▸ Data to use:
▬▬▬

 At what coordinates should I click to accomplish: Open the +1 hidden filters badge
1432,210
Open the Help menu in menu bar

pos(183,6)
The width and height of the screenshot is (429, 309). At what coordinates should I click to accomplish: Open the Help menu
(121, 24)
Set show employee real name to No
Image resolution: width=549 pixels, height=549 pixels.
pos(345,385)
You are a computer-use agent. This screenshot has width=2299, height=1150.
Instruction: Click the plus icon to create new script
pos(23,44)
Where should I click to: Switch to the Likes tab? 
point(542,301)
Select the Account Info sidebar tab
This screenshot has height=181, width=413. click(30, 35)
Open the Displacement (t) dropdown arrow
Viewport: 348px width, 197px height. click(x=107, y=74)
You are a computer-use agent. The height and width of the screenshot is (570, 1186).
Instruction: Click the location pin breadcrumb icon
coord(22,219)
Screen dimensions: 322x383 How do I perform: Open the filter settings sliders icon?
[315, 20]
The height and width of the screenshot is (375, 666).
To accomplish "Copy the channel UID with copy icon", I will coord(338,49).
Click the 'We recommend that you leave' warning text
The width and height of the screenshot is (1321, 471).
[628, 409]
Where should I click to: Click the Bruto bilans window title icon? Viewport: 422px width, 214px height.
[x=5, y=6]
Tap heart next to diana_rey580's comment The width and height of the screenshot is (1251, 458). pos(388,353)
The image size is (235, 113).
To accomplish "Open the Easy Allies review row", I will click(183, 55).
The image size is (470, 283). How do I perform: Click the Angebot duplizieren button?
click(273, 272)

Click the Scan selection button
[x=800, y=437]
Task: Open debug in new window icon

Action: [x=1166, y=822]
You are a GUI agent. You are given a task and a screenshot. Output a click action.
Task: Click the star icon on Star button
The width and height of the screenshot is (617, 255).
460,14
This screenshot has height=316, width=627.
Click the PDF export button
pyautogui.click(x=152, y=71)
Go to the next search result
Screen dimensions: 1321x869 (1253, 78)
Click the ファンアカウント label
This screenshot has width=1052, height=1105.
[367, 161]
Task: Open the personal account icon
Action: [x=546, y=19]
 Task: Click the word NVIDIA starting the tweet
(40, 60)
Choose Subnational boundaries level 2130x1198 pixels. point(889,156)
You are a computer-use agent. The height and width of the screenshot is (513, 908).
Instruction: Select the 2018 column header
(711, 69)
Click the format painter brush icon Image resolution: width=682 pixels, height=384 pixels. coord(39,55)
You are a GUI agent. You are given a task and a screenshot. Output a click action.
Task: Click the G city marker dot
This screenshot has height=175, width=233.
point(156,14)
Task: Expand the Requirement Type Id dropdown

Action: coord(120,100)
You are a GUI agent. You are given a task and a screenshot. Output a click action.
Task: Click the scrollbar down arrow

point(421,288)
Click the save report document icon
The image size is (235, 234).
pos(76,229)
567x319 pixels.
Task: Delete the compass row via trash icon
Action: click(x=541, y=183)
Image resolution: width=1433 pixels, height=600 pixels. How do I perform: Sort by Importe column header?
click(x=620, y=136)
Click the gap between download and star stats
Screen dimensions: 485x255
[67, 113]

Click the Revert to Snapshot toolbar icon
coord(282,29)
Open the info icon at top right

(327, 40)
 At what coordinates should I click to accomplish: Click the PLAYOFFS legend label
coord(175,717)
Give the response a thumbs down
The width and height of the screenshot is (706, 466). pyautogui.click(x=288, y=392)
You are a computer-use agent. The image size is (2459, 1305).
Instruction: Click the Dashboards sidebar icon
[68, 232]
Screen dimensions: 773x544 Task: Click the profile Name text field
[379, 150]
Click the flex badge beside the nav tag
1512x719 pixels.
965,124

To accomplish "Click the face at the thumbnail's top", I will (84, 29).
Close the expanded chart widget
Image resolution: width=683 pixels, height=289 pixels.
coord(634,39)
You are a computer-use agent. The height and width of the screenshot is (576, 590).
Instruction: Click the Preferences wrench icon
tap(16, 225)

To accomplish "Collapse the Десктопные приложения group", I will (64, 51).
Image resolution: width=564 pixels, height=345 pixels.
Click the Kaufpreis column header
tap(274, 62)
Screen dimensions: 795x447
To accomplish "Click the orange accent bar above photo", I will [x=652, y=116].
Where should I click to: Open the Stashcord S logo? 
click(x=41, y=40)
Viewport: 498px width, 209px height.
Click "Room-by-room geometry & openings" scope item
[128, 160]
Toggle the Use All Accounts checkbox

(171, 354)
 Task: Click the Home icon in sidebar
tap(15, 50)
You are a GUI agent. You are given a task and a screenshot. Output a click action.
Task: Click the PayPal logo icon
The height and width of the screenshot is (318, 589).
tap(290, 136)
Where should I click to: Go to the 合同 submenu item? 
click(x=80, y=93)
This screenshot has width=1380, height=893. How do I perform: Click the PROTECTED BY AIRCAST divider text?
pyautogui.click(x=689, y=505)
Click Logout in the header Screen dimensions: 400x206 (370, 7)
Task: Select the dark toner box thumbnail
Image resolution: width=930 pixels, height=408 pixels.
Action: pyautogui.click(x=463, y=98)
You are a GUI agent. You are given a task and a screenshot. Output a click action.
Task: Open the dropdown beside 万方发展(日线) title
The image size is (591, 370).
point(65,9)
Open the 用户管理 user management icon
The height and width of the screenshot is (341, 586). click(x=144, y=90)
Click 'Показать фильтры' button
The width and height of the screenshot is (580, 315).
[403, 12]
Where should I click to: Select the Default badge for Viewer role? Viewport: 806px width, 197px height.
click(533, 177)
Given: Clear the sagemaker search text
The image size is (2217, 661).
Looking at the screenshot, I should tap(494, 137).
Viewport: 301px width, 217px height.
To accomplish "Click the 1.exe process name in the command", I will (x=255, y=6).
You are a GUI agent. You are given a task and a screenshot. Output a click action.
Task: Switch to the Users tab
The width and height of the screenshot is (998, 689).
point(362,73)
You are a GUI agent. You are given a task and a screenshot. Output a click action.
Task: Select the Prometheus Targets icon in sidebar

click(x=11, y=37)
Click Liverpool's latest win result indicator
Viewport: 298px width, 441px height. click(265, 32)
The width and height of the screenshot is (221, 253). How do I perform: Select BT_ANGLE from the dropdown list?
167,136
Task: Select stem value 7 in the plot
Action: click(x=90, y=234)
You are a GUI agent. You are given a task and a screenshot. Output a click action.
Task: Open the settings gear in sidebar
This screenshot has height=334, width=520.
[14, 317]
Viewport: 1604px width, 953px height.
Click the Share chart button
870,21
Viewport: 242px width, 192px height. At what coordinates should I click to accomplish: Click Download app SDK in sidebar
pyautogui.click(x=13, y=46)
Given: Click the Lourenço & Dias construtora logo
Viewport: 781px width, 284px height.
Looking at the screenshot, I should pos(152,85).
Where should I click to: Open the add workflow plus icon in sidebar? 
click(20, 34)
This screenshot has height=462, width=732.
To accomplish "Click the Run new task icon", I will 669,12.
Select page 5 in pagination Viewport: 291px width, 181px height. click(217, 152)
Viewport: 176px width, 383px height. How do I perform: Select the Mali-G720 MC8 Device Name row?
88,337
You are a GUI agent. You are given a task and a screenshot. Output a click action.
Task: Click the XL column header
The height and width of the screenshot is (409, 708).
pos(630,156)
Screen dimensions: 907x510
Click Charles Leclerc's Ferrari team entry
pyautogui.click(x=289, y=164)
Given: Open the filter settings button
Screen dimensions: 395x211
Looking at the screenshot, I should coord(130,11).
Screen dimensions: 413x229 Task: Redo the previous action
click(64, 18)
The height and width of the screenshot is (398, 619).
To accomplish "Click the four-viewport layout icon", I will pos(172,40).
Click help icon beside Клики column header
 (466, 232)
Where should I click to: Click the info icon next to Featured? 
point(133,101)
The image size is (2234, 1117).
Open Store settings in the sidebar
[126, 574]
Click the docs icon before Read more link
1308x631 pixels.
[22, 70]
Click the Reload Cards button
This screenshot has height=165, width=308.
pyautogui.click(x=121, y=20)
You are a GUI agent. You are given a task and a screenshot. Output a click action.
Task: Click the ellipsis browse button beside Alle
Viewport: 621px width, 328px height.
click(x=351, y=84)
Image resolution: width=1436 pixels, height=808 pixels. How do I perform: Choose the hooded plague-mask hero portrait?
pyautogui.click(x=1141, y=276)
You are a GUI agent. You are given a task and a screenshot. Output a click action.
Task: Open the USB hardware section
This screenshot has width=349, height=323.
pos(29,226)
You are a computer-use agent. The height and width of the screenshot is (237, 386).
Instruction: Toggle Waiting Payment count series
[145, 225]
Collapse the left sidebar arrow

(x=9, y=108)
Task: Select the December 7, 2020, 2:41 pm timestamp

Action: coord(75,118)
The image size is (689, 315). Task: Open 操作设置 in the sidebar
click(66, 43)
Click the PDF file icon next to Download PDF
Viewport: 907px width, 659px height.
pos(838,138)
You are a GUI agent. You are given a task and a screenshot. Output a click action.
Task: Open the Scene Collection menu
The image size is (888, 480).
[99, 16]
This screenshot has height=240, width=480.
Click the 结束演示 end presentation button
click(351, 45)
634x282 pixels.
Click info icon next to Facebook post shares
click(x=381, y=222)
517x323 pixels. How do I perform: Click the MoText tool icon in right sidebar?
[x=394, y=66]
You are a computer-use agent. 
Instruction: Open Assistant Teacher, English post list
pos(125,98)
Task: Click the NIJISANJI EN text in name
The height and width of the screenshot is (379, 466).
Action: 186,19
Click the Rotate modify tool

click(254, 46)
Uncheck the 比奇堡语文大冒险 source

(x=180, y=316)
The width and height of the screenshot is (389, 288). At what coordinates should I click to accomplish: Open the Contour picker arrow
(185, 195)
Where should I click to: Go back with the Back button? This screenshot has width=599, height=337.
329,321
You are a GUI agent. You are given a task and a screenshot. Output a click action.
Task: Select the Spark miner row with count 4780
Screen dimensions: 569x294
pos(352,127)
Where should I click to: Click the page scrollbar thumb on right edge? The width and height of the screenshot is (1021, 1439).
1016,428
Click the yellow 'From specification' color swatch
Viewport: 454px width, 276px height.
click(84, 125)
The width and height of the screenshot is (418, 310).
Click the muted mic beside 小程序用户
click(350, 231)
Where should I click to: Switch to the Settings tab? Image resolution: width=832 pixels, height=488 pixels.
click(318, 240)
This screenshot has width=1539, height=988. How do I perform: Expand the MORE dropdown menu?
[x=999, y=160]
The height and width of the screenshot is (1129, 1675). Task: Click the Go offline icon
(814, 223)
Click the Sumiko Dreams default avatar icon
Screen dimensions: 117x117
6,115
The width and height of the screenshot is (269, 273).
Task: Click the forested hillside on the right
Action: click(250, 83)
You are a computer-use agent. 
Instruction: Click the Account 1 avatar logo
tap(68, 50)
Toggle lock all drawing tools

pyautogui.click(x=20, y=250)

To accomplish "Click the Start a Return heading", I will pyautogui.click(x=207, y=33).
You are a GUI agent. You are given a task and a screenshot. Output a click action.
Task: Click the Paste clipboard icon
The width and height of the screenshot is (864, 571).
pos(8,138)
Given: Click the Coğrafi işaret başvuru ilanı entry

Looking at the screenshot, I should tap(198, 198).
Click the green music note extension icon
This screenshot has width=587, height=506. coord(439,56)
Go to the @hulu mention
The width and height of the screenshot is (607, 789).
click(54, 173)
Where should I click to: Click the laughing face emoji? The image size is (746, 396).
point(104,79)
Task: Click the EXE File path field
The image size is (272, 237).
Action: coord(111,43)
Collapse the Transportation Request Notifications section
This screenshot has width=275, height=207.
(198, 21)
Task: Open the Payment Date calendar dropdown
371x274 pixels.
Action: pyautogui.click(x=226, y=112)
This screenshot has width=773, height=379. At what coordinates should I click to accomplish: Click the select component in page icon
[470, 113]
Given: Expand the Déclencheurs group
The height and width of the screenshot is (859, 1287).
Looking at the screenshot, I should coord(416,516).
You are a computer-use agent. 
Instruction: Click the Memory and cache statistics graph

▬▬▬

▸ Stated problem: Reproduce only the lines from the one containing "Choose Subnational boundaries" through the one containing "Action: coord(120,100)", with "column header" changed to "column heading" and nothing else altered.

▸ Full output:
Choose Subnational boundaries level 2130x1198 pixels. point(889,156)
You are a computer-use agent. The height and width of the screenshot is (513, 908).
Instruction: Select the 2018 column heading
(711, 69)
Click the format painter brush icon Image resolution: width=682 pixels, height=384 pixels. coord(39,55)
You are a GUI agent. You are given a task and a screenshot. Output a click action.
Task: Click the G city marker dot
This screenshot has height=175, width=233.
point(156,14)
Task: Expand the Requirement Type Id dropdown

Action: coord(120,100)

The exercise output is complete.